U3A Shipley Store Tours: 'The Escape' by William Bromley
The local U3A group has kindly given us the scripts from some of their store tours, to help our visitors enjoy our collections from home.
William Bromley was an engraver and artist, apprenticed to an engraver named Wooding in London. He began exhibiting at the Royal Academy in 1786 and at the Society of Artists in 1790. He was employed to engrave several paintings commemorating the Napoleonic wars, including A.W. Devis's ‘Death of Nelson’ (1812) and Thomas Lawrence's portrait of the Duke of Wellington (1818). In 1822, Bromley began exhibiting engravings of the Elgin marbles. These were made for the trustees of the British Museum. He continued to exhibit these engravings nearly every year until 1835. Bromley was the first of a large family of engravers, including his sons John Charles and James Bromley.
The mood of this painting, 'The Escape' is captured by the muted use of a range of colour which creates and eerie but treacherous early morning scene. The pastel colours of the sky and lake contrast with the darker colours of the beautiful mountains surrounding the lake as well as the figures within the boat. It is a beautiful scene, which is marred by the events taking place on the Lake.
Within the boat are apparently two women huddled in their cloaks at the back of the boat. They are heavily guarded by a well-dressed gentleman who may be a soldier guarding the women with a rifle at the ready. There are four oarsmen sailing the ship as fast as they can. All passengers are looking to their pursuers who seem to gaining fast. The artist creates tension and fear in this painting. Little information is available regarding the subject of this painting. However, perhaps it is the escape of Bonnie Prince Charlie, who was said to be disguised as a woman.

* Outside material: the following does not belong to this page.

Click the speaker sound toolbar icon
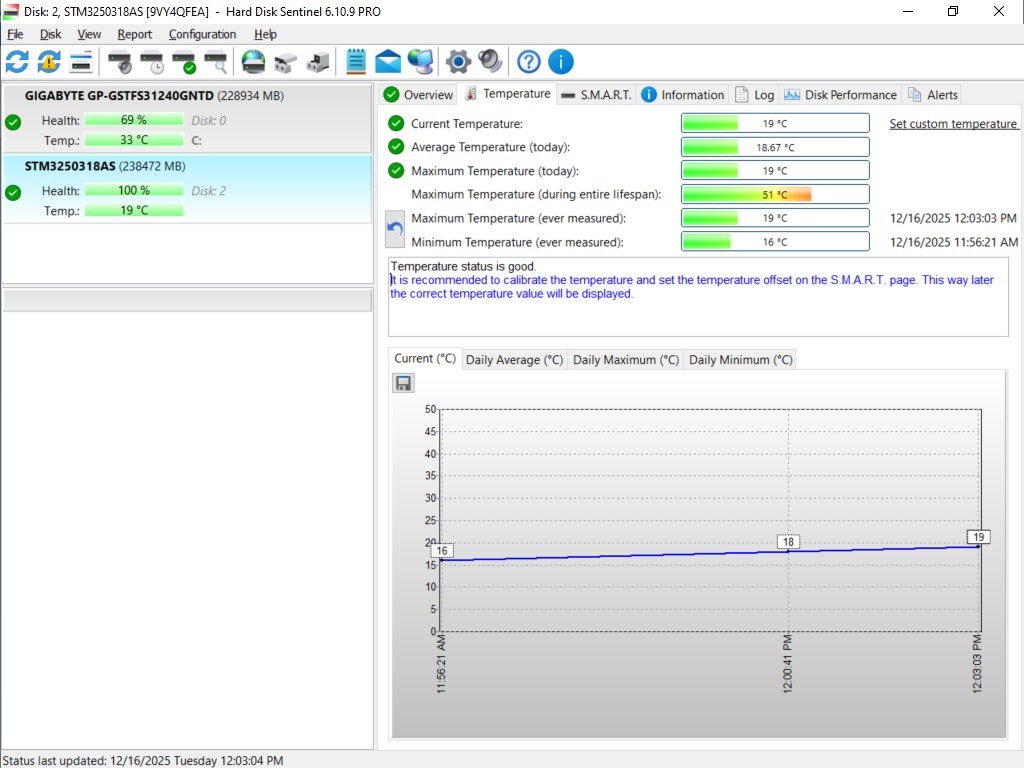The image size is (1024, 768). (x=490, y=62)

Also known as 'the Young Pretender', Princes Charles Edward Stuart was the grandson of the deposed Catholic King James VII of Scotland and II of England. He and his followers believed the throne of Great Britain rightfully belonged to the House of Stuart, and led the campaign, known as the Jacobite Risings of 1745, to overthrow King George II. Although the handsome prince and his troops experienced some successes in battle against the Hanoverian forces, Charles was eventually halted at the Battle of Culloden in 1746 by the Duke of Cumberland and the Red Coats; the bloody clash was to be the last major battle ever fought on the British soil. The tale of the Bonnie Prince Charlie's escape is now legendary. On the run from his Hanoverian enemies, he desperately sought a ship in which to escape from Scotland. In the process, he and a few companions secretly trekked for five hundred miles over remote mountainous areas of the Western Isles and the North-West Highlands of Scotland. Eventually, he was rescued by friends, and taken to France.